═══ Provided records

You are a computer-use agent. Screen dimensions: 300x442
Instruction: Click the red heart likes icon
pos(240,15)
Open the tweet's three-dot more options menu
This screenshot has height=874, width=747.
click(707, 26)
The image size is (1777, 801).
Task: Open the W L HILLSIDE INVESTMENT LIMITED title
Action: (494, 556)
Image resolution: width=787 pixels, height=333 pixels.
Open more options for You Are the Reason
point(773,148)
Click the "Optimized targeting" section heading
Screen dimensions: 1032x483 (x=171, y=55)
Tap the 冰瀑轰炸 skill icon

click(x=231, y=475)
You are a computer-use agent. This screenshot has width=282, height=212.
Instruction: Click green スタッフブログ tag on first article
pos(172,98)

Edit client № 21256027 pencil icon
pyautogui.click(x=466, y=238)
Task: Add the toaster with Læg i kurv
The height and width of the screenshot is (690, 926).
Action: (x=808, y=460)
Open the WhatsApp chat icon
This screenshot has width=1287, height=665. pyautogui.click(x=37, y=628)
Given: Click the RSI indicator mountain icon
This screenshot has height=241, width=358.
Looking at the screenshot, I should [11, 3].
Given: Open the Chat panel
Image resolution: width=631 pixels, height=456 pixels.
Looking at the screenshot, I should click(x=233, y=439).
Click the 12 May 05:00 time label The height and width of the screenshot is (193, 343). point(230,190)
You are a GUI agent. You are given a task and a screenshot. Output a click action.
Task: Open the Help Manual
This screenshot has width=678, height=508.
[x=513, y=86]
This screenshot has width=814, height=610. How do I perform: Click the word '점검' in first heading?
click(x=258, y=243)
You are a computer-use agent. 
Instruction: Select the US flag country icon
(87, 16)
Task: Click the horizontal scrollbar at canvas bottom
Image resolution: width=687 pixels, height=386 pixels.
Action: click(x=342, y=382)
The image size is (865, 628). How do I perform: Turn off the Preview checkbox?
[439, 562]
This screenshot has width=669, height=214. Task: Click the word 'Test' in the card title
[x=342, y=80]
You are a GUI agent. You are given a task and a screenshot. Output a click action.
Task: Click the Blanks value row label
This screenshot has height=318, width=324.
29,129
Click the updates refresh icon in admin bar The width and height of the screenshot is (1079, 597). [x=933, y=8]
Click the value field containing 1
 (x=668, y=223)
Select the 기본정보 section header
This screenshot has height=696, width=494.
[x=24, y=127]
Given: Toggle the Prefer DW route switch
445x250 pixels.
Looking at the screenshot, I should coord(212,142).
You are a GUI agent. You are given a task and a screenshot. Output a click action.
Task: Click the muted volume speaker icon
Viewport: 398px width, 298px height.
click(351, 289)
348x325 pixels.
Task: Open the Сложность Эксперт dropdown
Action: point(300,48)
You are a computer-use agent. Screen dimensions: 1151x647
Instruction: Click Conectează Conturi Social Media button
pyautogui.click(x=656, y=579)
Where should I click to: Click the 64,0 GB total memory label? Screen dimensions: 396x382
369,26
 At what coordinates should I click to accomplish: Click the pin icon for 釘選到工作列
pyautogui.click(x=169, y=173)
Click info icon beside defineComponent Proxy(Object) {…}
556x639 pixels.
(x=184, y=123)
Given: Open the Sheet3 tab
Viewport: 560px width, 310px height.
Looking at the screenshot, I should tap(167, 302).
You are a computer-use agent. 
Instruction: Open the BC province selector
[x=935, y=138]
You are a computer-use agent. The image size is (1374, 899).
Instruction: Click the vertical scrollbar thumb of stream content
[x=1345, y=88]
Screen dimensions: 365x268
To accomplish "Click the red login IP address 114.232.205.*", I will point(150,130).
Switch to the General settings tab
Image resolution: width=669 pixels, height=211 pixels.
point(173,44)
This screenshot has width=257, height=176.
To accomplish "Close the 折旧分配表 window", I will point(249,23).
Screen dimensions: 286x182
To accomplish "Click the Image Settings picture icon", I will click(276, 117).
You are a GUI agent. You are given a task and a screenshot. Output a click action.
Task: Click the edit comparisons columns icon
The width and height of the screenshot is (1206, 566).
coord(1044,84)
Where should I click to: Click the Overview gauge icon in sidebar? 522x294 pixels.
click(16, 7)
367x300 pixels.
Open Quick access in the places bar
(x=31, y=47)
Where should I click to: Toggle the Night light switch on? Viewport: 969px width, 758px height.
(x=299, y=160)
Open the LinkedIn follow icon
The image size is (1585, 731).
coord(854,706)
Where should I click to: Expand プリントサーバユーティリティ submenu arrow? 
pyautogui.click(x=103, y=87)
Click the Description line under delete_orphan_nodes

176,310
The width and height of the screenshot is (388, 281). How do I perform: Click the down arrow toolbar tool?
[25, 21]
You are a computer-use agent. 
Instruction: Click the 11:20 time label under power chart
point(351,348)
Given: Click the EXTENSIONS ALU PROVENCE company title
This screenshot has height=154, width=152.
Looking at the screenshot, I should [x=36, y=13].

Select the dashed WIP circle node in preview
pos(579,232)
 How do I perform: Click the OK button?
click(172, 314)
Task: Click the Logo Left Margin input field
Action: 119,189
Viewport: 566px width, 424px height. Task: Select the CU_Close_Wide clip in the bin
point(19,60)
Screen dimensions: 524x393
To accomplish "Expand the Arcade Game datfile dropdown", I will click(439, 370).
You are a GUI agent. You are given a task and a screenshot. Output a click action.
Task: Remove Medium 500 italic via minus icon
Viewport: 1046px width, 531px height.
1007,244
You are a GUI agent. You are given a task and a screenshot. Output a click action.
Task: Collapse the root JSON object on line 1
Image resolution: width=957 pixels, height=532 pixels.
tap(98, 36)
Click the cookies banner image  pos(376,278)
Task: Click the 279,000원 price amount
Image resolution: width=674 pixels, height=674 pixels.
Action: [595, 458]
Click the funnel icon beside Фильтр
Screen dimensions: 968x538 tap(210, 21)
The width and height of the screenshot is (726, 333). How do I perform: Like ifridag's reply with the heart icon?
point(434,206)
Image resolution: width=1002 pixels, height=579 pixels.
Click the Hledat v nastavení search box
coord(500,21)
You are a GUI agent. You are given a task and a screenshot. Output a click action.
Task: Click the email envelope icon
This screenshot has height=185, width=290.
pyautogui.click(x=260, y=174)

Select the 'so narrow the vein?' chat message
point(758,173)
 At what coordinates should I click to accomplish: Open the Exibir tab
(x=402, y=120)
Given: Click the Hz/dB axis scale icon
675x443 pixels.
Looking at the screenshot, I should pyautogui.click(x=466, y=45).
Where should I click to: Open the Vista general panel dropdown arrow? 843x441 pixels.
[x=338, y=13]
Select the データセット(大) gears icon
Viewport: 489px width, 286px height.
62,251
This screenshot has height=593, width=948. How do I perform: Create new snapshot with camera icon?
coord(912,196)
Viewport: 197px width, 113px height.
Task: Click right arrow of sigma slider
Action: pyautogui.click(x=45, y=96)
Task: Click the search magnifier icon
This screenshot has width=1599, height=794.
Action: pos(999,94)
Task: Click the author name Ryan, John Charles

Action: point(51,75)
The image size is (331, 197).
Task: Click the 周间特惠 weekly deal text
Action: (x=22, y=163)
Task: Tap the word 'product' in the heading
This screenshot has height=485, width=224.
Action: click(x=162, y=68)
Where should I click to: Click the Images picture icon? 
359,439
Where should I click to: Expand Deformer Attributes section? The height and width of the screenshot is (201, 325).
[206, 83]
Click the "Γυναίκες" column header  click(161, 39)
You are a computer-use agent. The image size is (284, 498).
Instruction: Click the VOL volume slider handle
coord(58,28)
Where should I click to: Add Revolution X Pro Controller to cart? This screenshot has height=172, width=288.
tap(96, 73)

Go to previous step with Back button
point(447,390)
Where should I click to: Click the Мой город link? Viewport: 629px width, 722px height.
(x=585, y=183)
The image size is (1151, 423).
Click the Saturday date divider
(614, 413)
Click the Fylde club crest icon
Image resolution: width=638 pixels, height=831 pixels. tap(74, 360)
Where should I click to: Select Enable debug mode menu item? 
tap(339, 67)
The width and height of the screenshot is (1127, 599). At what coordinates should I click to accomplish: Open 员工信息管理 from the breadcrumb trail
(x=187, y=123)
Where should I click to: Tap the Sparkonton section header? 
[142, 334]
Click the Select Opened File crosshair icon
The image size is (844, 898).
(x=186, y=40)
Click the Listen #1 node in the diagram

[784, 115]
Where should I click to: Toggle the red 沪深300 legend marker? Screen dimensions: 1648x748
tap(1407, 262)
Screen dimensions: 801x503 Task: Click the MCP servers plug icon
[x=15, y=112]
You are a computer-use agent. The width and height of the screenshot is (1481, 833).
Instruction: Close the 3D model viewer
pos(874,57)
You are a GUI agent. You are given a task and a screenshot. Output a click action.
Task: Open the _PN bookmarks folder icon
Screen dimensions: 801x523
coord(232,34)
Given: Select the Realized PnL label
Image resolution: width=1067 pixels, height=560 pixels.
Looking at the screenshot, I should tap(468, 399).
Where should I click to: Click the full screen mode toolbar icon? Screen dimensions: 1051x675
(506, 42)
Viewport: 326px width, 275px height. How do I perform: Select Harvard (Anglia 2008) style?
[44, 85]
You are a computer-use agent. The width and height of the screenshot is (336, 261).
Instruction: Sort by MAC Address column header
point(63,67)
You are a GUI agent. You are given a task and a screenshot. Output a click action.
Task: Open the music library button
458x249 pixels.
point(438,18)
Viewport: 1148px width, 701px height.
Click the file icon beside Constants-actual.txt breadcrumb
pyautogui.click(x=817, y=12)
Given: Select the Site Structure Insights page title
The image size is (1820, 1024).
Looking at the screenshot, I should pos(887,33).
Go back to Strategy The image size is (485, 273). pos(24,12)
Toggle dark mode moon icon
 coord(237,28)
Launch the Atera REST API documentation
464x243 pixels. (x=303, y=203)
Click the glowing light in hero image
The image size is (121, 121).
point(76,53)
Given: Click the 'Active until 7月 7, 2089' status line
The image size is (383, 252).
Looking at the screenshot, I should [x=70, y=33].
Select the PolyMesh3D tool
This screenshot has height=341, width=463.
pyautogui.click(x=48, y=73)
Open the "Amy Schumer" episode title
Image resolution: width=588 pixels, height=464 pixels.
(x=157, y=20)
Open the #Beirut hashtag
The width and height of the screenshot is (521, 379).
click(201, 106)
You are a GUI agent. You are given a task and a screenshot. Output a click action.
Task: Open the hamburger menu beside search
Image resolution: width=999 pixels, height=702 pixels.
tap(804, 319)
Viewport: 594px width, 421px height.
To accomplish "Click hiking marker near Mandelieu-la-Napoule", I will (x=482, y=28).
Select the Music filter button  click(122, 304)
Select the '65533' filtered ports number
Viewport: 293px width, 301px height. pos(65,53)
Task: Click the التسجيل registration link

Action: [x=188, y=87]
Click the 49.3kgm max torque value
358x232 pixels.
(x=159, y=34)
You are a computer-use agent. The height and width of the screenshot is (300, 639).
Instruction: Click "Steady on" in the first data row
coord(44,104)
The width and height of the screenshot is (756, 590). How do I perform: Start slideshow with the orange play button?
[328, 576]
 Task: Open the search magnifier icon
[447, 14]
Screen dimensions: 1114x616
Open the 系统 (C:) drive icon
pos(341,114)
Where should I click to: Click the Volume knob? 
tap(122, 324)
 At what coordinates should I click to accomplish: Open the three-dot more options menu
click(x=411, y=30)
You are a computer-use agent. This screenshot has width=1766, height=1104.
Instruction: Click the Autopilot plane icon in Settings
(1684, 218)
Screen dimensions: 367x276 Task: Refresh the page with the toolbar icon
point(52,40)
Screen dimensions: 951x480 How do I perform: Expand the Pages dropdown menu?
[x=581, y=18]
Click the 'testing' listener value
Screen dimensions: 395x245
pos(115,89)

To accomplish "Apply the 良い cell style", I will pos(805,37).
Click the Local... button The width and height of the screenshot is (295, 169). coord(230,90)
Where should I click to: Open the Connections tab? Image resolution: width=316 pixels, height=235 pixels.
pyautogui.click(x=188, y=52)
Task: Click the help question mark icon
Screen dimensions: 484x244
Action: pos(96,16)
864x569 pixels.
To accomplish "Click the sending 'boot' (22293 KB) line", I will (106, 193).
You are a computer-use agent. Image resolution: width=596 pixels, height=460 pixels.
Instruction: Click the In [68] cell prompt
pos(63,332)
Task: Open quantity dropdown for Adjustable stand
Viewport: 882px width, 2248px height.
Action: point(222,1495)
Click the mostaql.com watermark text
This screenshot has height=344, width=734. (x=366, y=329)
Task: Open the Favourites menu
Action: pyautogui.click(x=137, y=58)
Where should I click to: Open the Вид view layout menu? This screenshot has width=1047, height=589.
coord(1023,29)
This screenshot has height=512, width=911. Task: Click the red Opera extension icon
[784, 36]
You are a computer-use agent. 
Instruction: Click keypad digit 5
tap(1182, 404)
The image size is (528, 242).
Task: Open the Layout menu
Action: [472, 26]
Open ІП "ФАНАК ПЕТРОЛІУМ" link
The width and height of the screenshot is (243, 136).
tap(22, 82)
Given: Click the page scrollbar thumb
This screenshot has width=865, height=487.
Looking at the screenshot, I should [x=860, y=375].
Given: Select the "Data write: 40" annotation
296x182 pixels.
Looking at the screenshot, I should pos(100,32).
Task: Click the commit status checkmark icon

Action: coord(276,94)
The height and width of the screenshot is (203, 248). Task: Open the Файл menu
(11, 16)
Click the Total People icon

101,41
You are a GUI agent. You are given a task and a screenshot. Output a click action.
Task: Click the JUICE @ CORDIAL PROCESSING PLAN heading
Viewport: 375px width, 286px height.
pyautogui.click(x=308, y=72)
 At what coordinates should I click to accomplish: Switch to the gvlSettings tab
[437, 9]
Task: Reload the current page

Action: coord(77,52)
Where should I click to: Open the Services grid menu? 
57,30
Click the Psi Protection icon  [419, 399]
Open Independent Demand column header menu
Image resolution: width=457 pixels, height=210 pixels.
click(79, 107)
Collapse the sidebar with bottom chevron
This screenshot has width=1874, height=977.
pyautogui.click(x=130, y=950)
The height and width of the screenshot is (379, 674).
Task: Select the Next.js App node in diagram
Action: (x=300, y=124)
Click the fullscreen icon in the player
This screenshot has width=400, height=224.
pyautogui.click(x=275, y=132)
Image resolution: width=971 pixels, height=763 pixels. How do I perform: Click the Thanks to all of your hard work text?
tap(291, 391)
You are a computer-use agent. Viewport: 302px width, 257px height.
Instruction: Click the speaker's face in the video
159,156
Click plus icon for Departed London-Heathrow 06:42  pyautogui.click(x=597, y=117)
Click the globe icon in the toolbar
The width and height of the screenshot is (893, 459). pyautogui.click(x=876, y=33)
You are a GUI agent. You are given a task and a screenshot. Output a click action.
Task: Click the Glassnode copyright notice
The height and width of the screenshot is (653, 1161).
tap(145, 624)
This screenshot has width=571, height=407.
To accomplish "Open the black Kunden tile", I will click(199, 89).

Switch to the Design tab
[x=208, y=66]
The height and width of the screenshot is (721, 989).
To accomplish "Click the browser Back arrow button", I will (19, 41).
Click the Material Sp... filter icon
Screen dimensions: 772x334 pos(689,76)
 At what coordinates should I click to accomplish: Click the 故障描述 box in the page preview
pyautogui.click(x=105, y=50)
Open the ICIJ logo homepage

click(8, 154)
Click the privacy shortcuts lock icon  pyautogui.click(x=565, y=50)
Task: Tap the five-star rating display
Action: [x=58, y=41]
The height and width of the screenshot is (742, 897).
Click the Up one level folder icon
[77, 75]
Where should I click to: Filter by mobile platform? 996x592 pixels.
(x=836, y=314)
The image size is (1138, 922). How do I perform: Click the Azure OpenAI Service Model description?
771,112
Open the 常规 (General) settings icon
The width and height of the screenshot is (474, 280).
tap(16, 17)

══════

→ The problem:
Look above for the line with "Open the WhatsApp chat icon" and the line with "Given: Open the Chat panel". Retype those two lines and every line between them exactly, adding nothing.

→ Task result:
Open the WhatsApp chat icon
This screenshot has width=1287, height=665. pyautogui.click(x=37, y=628)
Given: Click the RSI indicator mountain icon
This screenshot has height=241, width=358.
Looking at the screenshot, I should [11, 3].
Given: Open the Chat panel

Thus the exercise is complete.